18.S996: Algorithmic Aspects of Machine Learning

Fall 2013

Modern machine learning systems are often built on top of algorithms that do not have provable guarantees, and it is the subject of debate when and why they work. In this class, we will focus on designing algorithms whose performance we can rigorously analyze for fundamental machine learning problems. We will cover topics such as: spectral clustering, learning mixture models, matrix completion, tensor decomposition, nonnegative matrix factorization, sparse dictionary learning, inference in graphical models and deep learning. Almost all of these problems are computationally hard in the worst-case and so developing an algorithmic theory is about (1) choosing the right models in which to study these problems and (2) developing the appropriate mathematical tools (often from probability, geometry or algebra) in order to analyze the performance of an algorithm.

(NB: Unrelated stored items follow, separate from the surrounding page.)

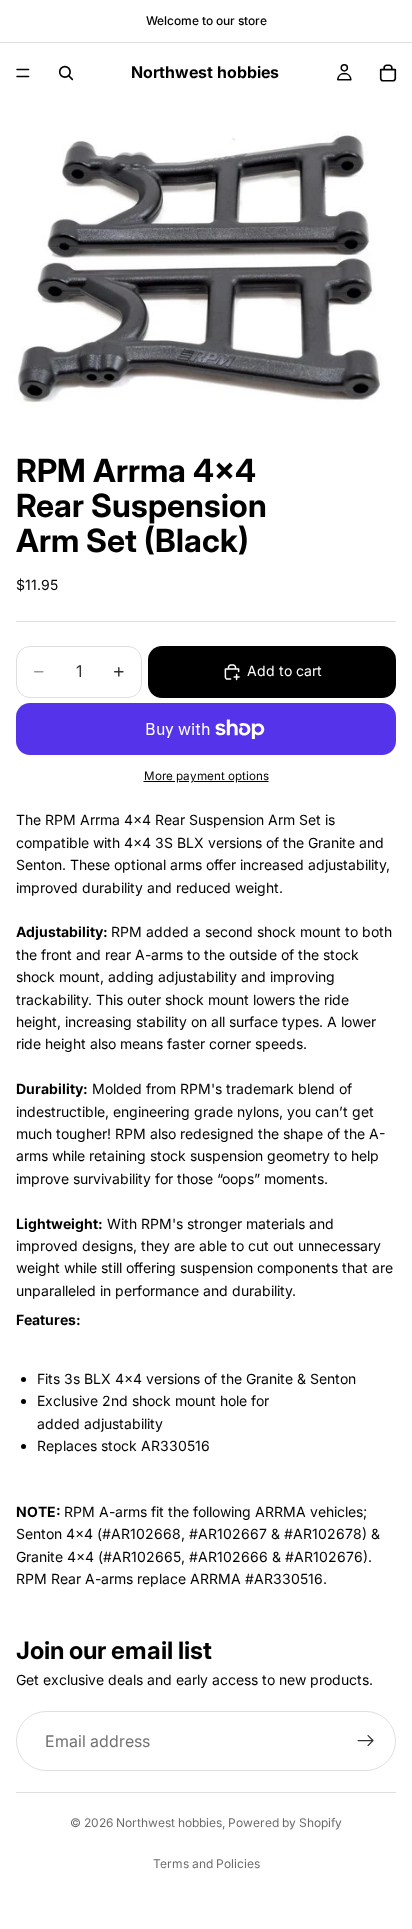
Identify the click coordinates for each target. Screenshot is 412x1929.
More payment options (206, 776)
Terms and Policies (206, 1863)
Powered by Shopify (285, 1822)
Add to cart (284, 670)
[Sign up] (366, 1741)
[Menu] (23, 73)
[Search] (66, 73)
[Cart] (388, 73)
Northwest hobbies (169, 1822)
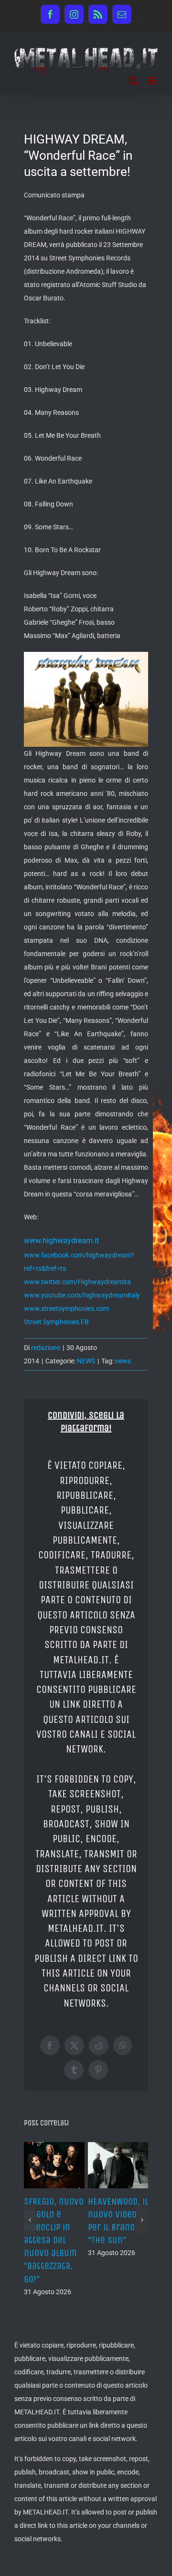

Announcement 1: Info about Final Projects is available here. Please send me your final report by December 14th. Here is a sample final project by Yufei Zhao

Announcement 2: Here are the lecture notes for the course!

Course Information

Instructor: Ankur Moitra
Office Hours: send me an email.

Lecture: Mondays and Wednesdays 9:30-11:00, E17-122

Class room update: We will have to stay in the current room, despite my best efforts. Unfortunately there are no big classrooms in the new math building, and the old math building is being renovated.

Lecture Notes: Lecture notes and/or presentations will be provided.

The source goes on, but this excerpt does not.